Tiga hal di atas tentu tidak cukup, tidak afdhal, bahkan tidak mustahil akan menjadi sia-sia jika tanpa dibarengi dengan tiga hal lain lagi . Apakah tiga hal lain itu? Tidak lain dan tidak bukan adalah istighfar, dzikir, dan doa. Sudah seharusnya individu dalam keluarga membiasakan istighfar, dzikir, dan doa.
Musibah demi musibah seperti wabah Covid-19 yang liar dan penderita HIV-AIDS di Kota Cirebon makin meningkat hingga mencapai 1582 orang tidak lain karena dosa-dosa setiap individu dari kita yang terus tertumpuk karena lalai akan istighfar atau memohon ampunan kepada Allah azza wajalla. Maka membiasakan istighfar dengan sekurang-kurangnya mengucapkan astaghfirullahal ‘azhim alladzi la ilaha illa huwal hayyul qayyum wa atubu ilaih menjadi keharusan dalam menghadapi wabah penyakit yang menimbulkan fitnah di tengah-tengah masyarakat ini.
Sebuah keniscayaan Allah ta’ala akan mengangkat wabah yang menimpa umat ini sebagai bentuk hukuman dari-Nya dengan banyak beristighfar kepada-Nya.
Dan tidaklah (pula) Allah akan mengazab mereka, sedang mereka meminta ampun. (Al-Anfal: 33).
Kemudian, ajaklah setiap individu dalam keluarga untuk tingkatkan dzikir kepada Allah azza wajalla. Sebab, tidak dapat dipungkiri bagi kebanyakan masyarakat wabah ini telah menjadikan penghidupan mereka terasa sempit, sulit, dan susah. Ini tidak lain karena minusnya dzikir dalam keluarga yang berdampak pada minusnya dzikrullah dalam masyarakat kita.
Dan barangsiapa berpaling dari peringatan-Ku, maka sesungguhnya baginya penghidupan yang sempit, dan Kami akan menghimpunkannya pada hari kiamat dalam keadaan buta. (Thaha: 124)
Terakhir adalah doa. Doa sangat amat penting dalam kehidupan kita. Ibarat dalam peperangan, doa bagi orang-orang yang beriman adalah senjata ampuh yang dapat menerjang musuh dan melumpuhkannya. Hidup tanpa doa tak ubahnya perang tanpa senjata, hanya menyerahkan nyawa dan mati sia-sia.

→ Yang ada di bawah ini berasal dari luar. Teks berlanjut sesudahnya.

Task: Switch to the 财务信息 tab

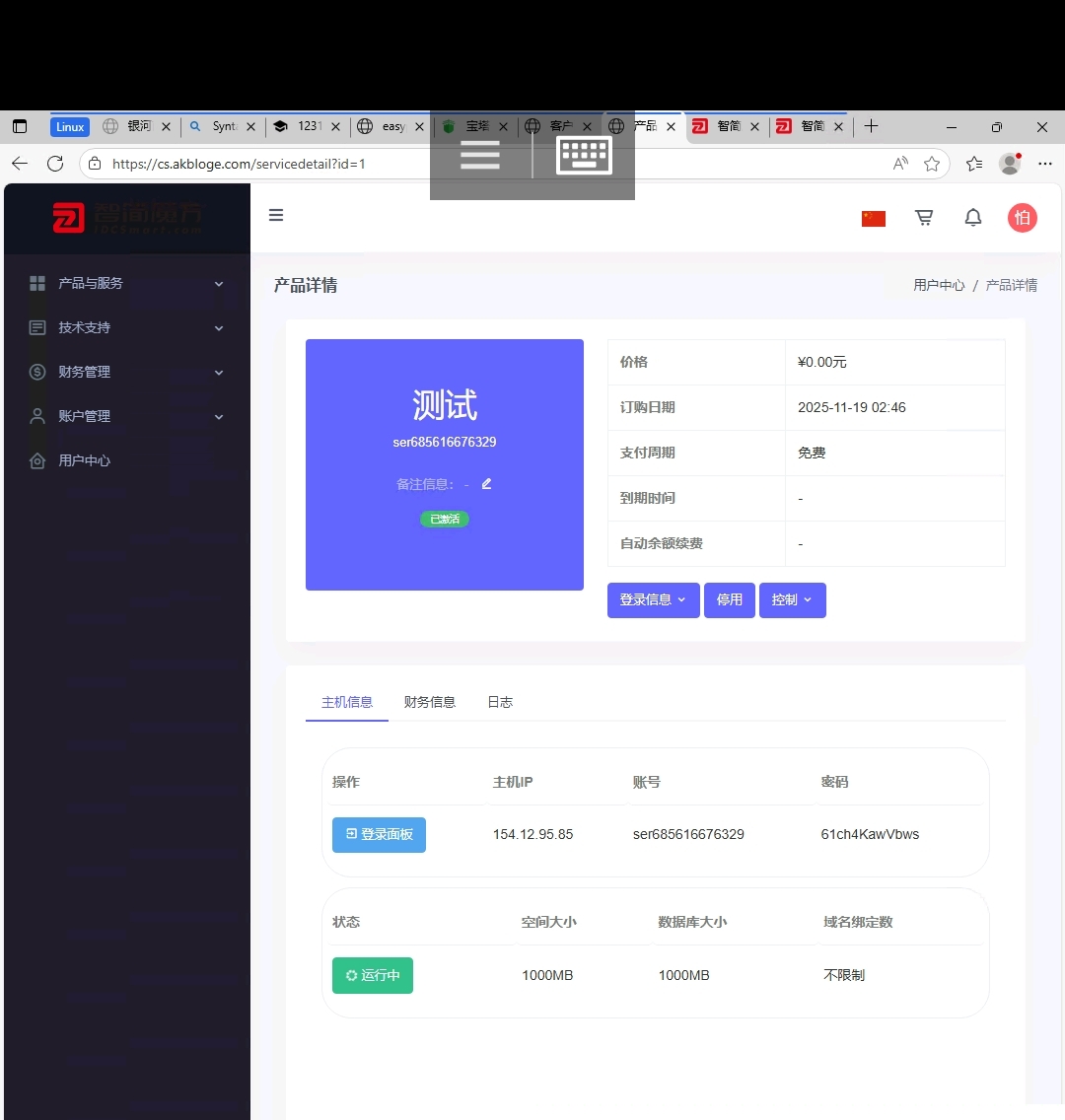Action: pos(429,702)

Teruslah berdoa dan semangati keluarga untuk selalu berdoa serta tidak putus asa dengan berdoa. Sebab, doa adalah senjata seorang Mukmin dan tiang (pilar) agama serta cahaya langit dan bumi (HR Abu Ya’la); doa itu adalah otaknya ibadah (HR Abu Dawud dan At-Tirmidzi); dan tidak ada yang lebih utama (mulia) di sisi Allah daripada doa (HR Ahmad).

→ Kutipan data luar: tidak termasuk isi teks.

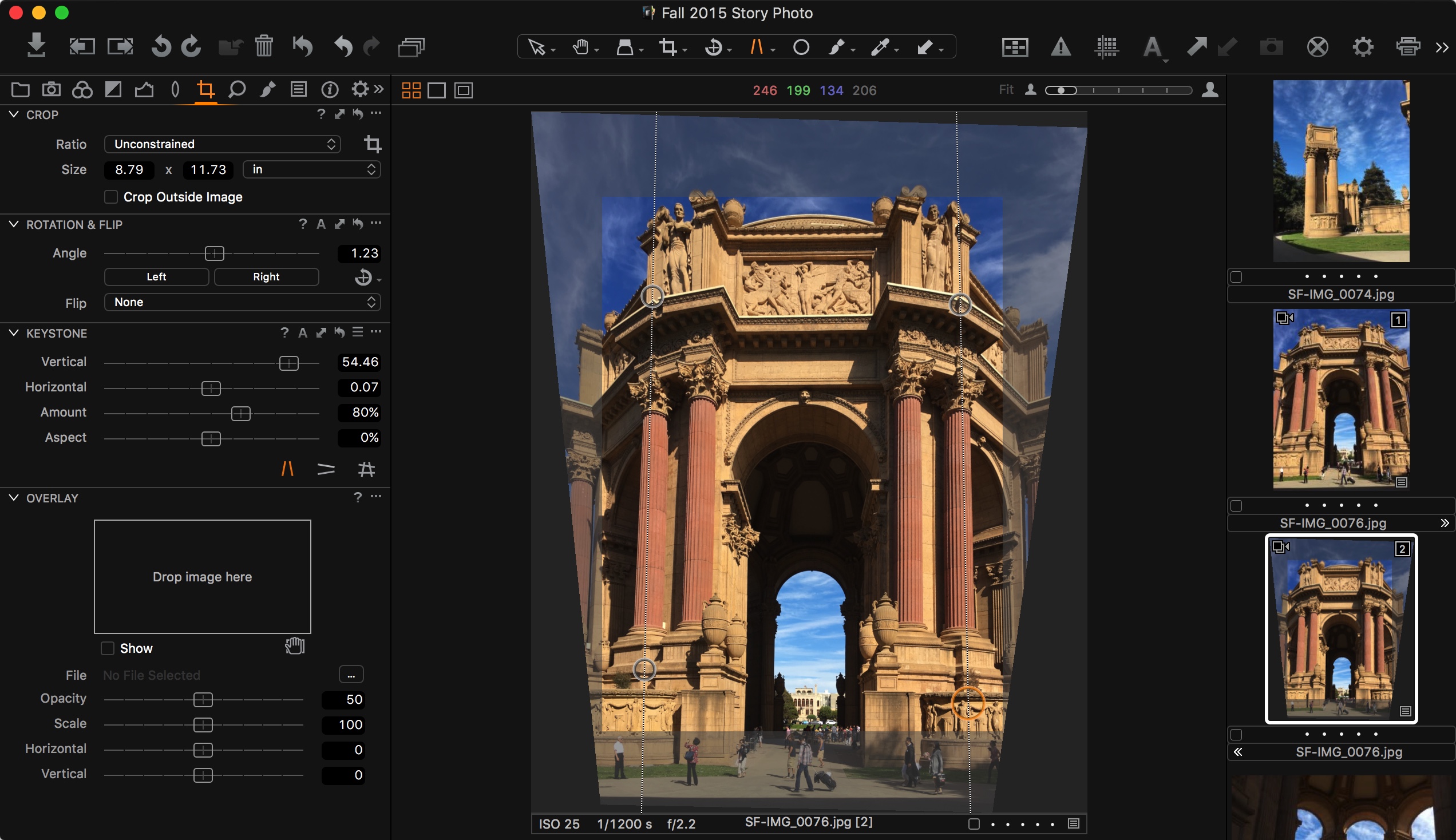Select the Crop cursor tool
The width and height of the screenshot is (1456, 840).
tap(668, 47)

Janganlah mengikuti sebagian orang yang meremehkan doa, yang menganggap segala masalah bisa diselesaikan dengan usaha sendiri, tidak perlu doa, doa dianggap sebagai sesuatu yang sia-sia dan tidak ada gunanya, sekadar ilusi, berharap pada sesuatu yang tidak ada wujudnya. Sungguh, meremehkan apalagi mengabaikan doa, bukanlah sikap seorang Mukmin sejati yang meyakini adanya Allah yang mengatur segala sisi kehidupan manusia dan alam semesta. Seorang Mukmin akan selalu menyertakan Allah ta’ala dalam setiap usaha dan upaya yang dilakukannya.